Cash scrap to lend ‘crippling blow’ to Maoist activities: Surrendered Ultra

“The major chunk of their funds would be in Rs 500 and Rs 1,000 since money is collected from contractors and businessmen,” a surrendered former Maoist said.

Written by Vivek Deshpande | Nagpur | Published:November 20, 2016 5:49 am
demonetisation, currency notes, Rs 1000, Rs 500, water bills, electricity bills, property tax, news, latest news, India news, national news (Illustration by C R Sasikumar)

THE move to scrap Rs 500 and Rs 1,000 notes will lend a “crippling blow” to Maoist activities, with anything between Rs 50 crore and Rs 100 crore parked with the Central Committee of CPI (Maoists) going out of circulation, according to the police and a surrendered Maoist.

“The major chunk of their funds would be in Rs 500 and Rs 1,000 since money is collected from contractors and businessmen,” a surrendered former Maoist said. “The other source of revenue for them is funds collected from people in villages under their influence.
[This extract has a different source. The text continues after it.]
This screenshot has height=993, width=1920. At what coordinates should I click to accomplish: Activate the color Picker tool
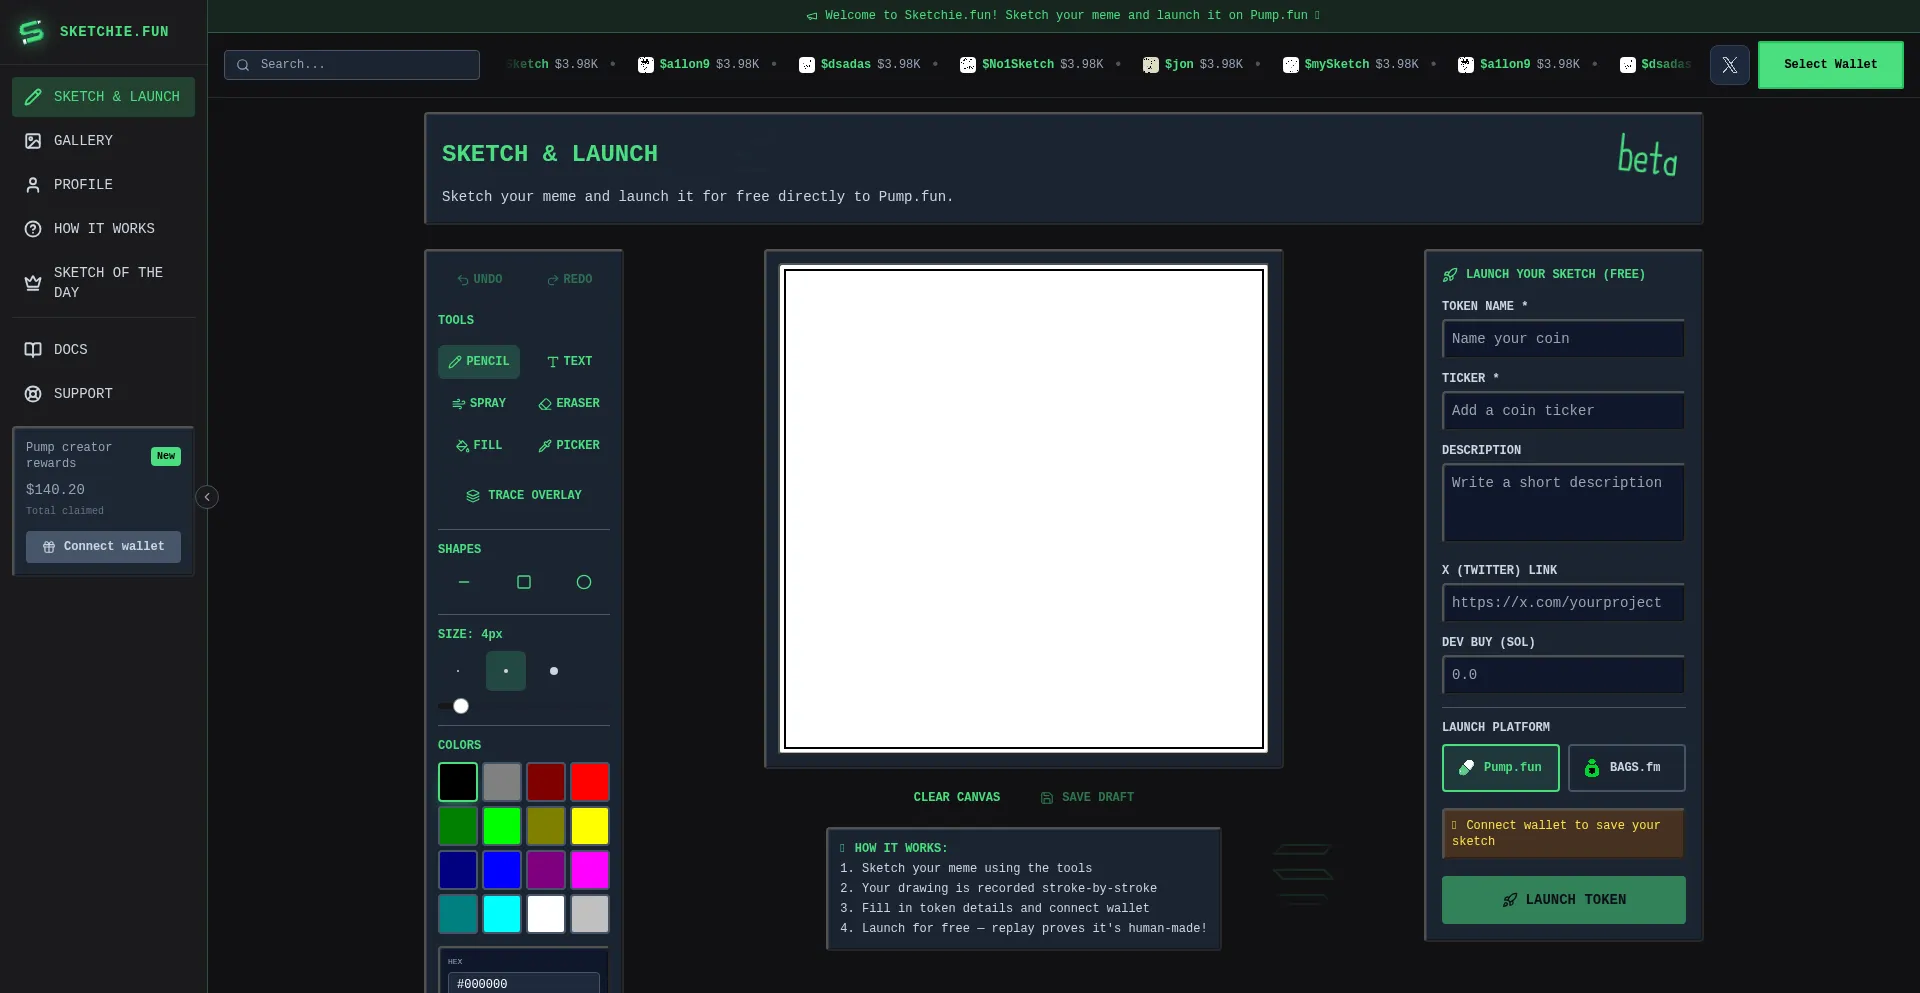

This would generally be in lower denominations but would form a smaller part of their funds.”

Ravindra Kadam, Inspector General of Police (Nagpur range), said, “The (demonetisation) move is bound to cripple not only their underground activities but also their urban funds. They would have no other option than to put most of their costlier budget programmes on hold.”

The former insurgent said, “North and south Gadchiroli divisions of CPI (Maoists) collect up to Rs 15 crore annually, of which nearly Rs 13 crore to Rs 14 crore is extortion money from contractors. This is generally taken in Rs 1000 and Rs 500 notes to facilitate concealed couriering to the central committee.
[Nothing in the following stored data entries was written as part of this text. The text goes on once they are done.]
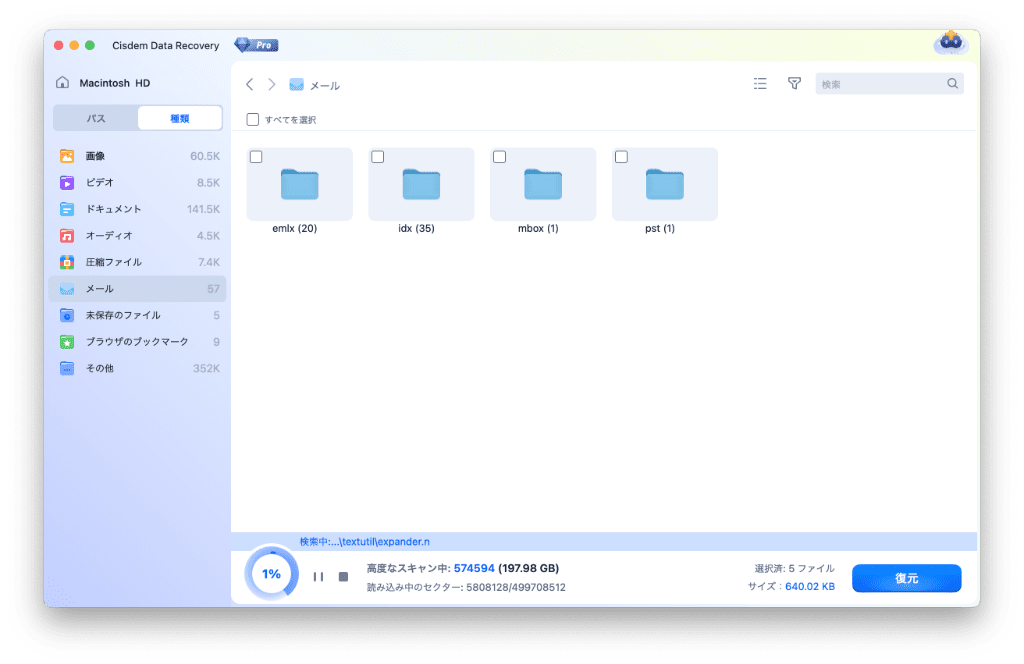Switch to the 種類 tab
This screenshot has width=1024, height=664.
[180, 118]
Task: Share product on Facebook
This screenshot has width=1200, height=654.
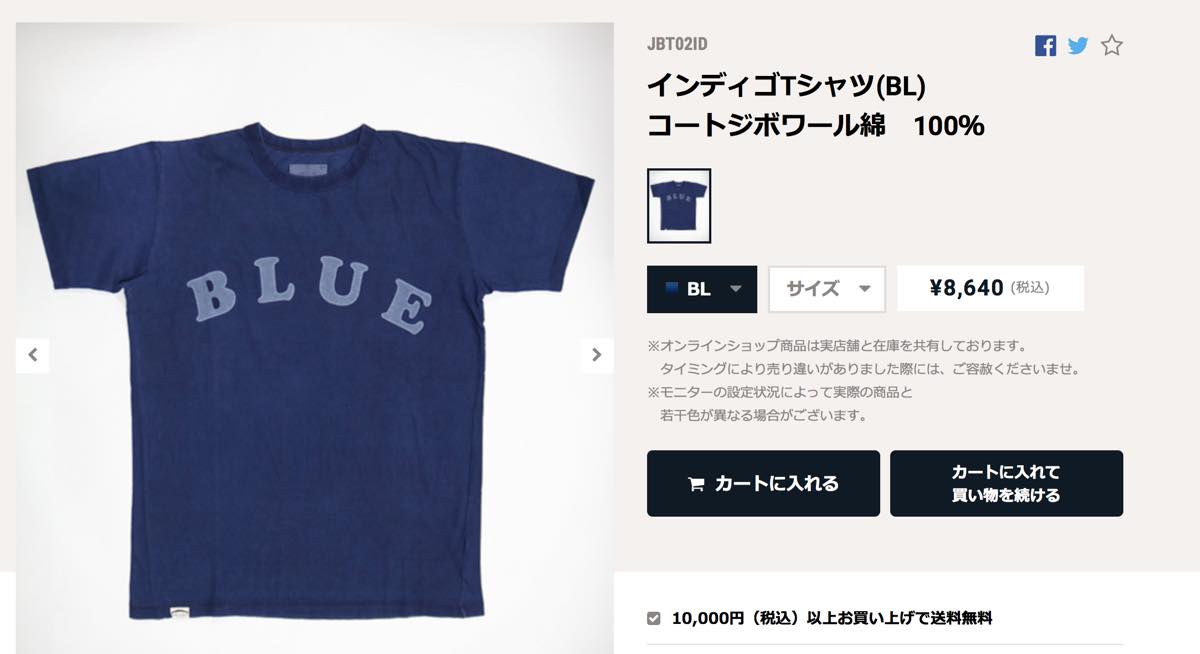Action: [x=1045, y=45]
The surrendered Maoist said, “Like this, there are several other divisions of the party collecting funds that could go up to at least Rs 50 crore annually. The accumulated funds over the last several decades could be even up to Rs 100 crore, and denotificaton of higher currency is bound to lend a crippling blow to the movement.”

Any attempt by the party to get the accumulated currency notes converted into lower currency notes would be a hugely difficult task since the window available — up to December 30 — is too small.
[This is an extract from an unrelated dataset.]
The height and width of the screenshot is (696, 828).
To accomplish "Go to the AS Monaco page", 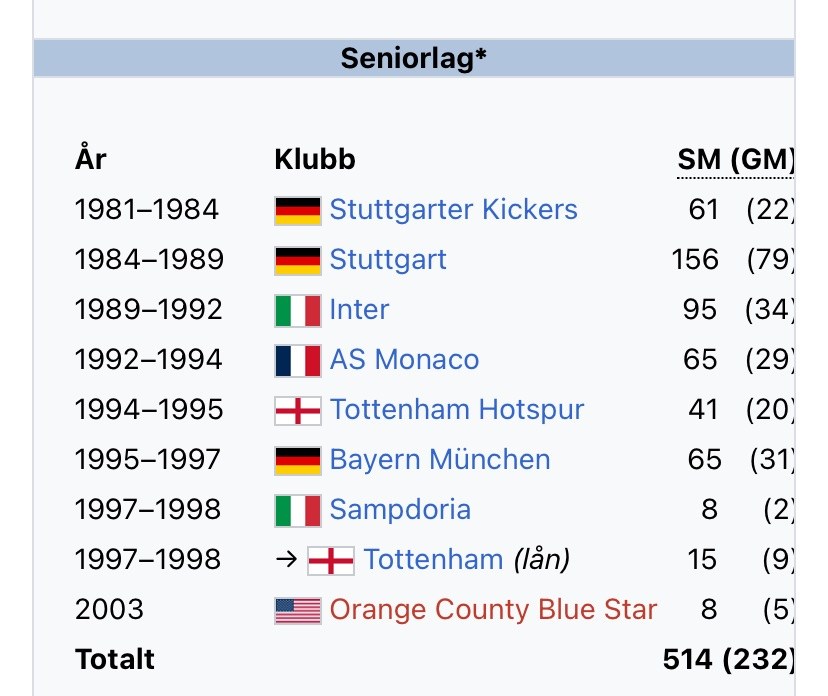I will pyautogui.click(x=404, y=360).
“What they could do eventually is resort to aggressive extortion in currencies of lower denominations,” the surrendered Maoist said. But that would be a tall order since the entire area of Maoist operation now has a much bigger security presence than in the past. Meanwhile, police in insurgency-affected Gadchiroli have put in place a plan to check suspicious bank transactions in the district.”We have photographs of their village-based supporters and are keeping a watch on those turning up at banks to deposit money in Rs 500 and Rs 1,000 notes,” I-G (Anti-Naxal Operations) Shivaji Bodkhe said.

Banks at interior places such as Bhamragarh, Aheri, Etapalli and Alapalli have seen unusually high amounts of deposits in the last few days. District Collector Ranga Nayak said, “We are monitoring deposits for any suspicious activity. Police are getting details from banks.”

At Bhamragarh, the Bank of Maharashtra is getting deposits of Rs 20 lakh to Rs 30 lakh daily, against a daily average of Rs 5 lakh. “Locals have earned well from bamboo and tendu business. They generally keep the money at home but are now bringing it to the bank after demonitisation,” branch manager Shyamsundar Prasad said. “Besides, this is the only bank in 40-km radius catering to 110 villages.”